集中構造のこの対称箇所では、次のような問いを立てて読んでみると、理解しやすいかと思います。
- オネシモはなぜパウロのところに行ったのか
- 「監禁中にもうけたわたしの子」とはどういう意味か
- 「以前は~今」という言い回しは何を意味しているか
- 「役に立つ」「役に立たない」は何を意味しているか
- オネシモは結局どういう存在であったか
以上の5点に絞ってコラムを進めてまいります。
1. オネシモはなぜパウロのところに行ったのか
フィレモン書で伝えられているオネシモについては、今日までにさまざまな解釈がなされてきました。そのうちの主なもの3つを挙げてみることにします。
① オネシモ逃亡奴隷説
オネシモについては、キリスト教界に「伝説」があるようです。それは、主人フィレモンのところで盗みを働き、フィレモンの元から逃亡し、逃亡中につかまって牢獄(ろうごく)に入れられ、獄中でパウロと出合ったというものです。キリスト教界では、伝統的にこの説が取られてきたようですが、「オネシモ逃亡奴隷説」の根拠は、実は聖書のどこにもありません。集中構造分析による同じキーワード枠の18節に、「彼があなたに何か損害を与えたり、負債を負ったりしていたら、それはわたしの借りにしておいてください」とありますから、オネシモがフィレモンとの間に何らかの問題を起こした可能性は読み取れます。しかし「逃亡奴隷」であることはどこにも根拠がありません。
② 調停依頼説
それに対して、世界の新約聖書学者たちの間では今日、「オネシモは主人との間におそらく何らかの問題が生じた奴隷で、パウロに仲裁を依頼した」という説が出されています。前記ゲルト・タイセンやチャールズ・B・カウザー(『現代聖書注解 ガラテヤの信徒への手紙』著者)といった人たちがこの説に立っています。10節に「監禁中にもうけたわたしの子オネシモ」とありますが、オネシモはこの時必ずしも牢獄の中にいたと考えなくてよいと思います。使徒言行録24章23節には、パウロがカイサリアで監禁されることになった際の様子が描かれています。そこには「パウロを監禁するように、百人隊長に命じた。ただし、自由をある程度与え、友人たちが彼の世話をするのを妨げないようにさせた」と記されています。エフェソもカイサリアも同じローマ帝国ですから、こういったことはフィレモン書執筆時も同じであったと考えられます。パウロは監禁されていたとしても、知人たちが会うことは妨げられていなかったと考えられるのです。オネシモが、牢獄の外から獄中のパウロに会っていたとしても、何ら不自然ではありません。その点からも、①の「オネシモ逃亡奴隷説」は、脆弱な説なのです。
③ 奉仕者オネシモ説
実は、オネシモがなぜパウロのところに行ったのかということについては、もう一つの説があります。それはヘンリー・ウォンズブラ著『ビジュアル版聖書読解辞典』に記されている説です。そこには、この説を提示している学者の名は上げられていませんが、「フィレモンがパウロを助けるために期間限定でオネシモを遣わしていたが、その期限がきてしまったため、パウロが筆をとり、オネシモがいると助かるので期限を延長させてほしいと頼んだという可能性」(264ページ)とあります。つまり、オネシモはフィレモンに対して何か悪いことをしたためパウロの元に行ったということではなく、主人フィレモンの命令で、パウロの世話をするためにエフェソの牢獄に行っていたという説です。13節の「本当は、わたしのもとに引き止めて、福音の故に監禁されている間、あなたの代わりに仕えてもらってもよいと思ったのですが」を根拠にするならば、この説は十分に考えられるものです。オネシモについては、実はこのような説さえも存在しているのです。

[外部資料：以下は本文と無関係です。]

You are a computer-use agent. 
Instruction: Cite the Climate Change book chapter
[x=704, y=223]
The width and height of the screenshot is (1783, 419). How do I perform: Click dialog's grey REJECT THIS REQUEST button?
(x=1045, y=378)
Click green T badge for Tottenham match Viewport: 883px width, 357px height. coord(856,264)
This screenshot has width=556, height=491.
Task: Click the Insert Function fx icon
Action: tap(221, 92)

さて、私自身はどの説に立っているかと申しますと、②と③のはざまにいます。私自身のフィレモン書全体を捉える捉え方からすると、③になるのですが、18節の「彼があなたに何か損害を与えたり」という一文の解決がどうしてもできず、オネシモはフィレモンに、何かしら不義のある奴隷ではないかという考え方を排除することができないでいるのです。いずれにしましても、①すなわち逃亡奴隷説は、私は可能性としてないと考えています。

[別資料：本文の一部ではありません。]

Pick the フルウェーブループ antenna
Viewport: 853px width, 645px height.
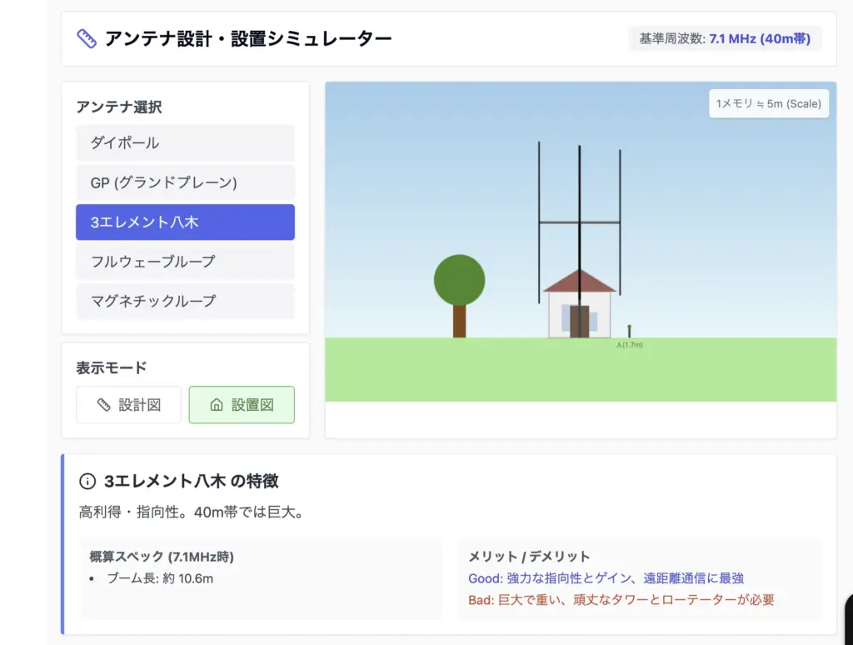pyautogui.click(x=185, y=262)
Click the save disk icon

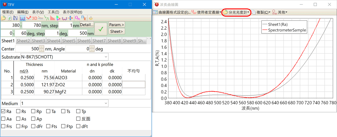tap(15, 18)
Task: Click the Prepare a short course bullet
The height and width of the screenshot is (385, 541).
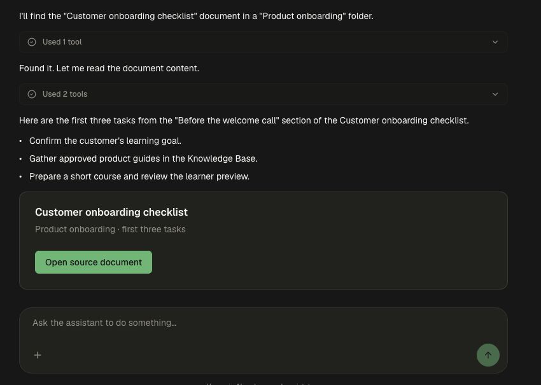Action: 139,176
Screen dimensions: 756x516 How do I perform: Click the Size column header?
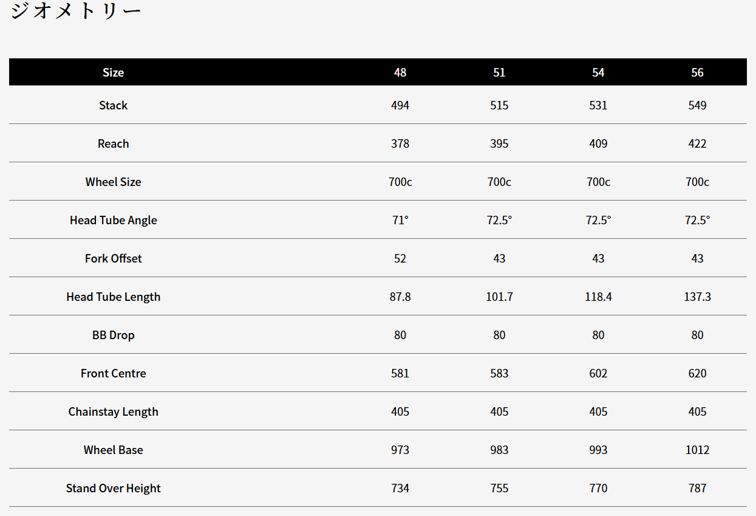(x=113, y=72)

2. 「監禁中にもうけたわたしの子」とはどういう意味か
パウロは、オネシモを「監禁中にもうけたわたしの子」と呼んでいます。「わたしの子」をどう解釈したらよいでしょうか。これについては、獄中のパウロがオネシモに洗礼を授けたとする解釈が一般的です。しかし、この手紙と同じ宛先であると考えられるコロサイ書3章22~24節には、次のように記されています。
奴隷たち、どんなことについても肉による主人に従いなさい。人にへつらおうとしてうわべだけで仕えず、主を畏れつつ、真心を込めて従いなさい。何をするにも、人に対してではなく、主に対してするように、心から行いなさい。あなたがたは、御国を受け継ぐという報いを主から受けることを知っています。あなたがたは主キリストに仕えているのです。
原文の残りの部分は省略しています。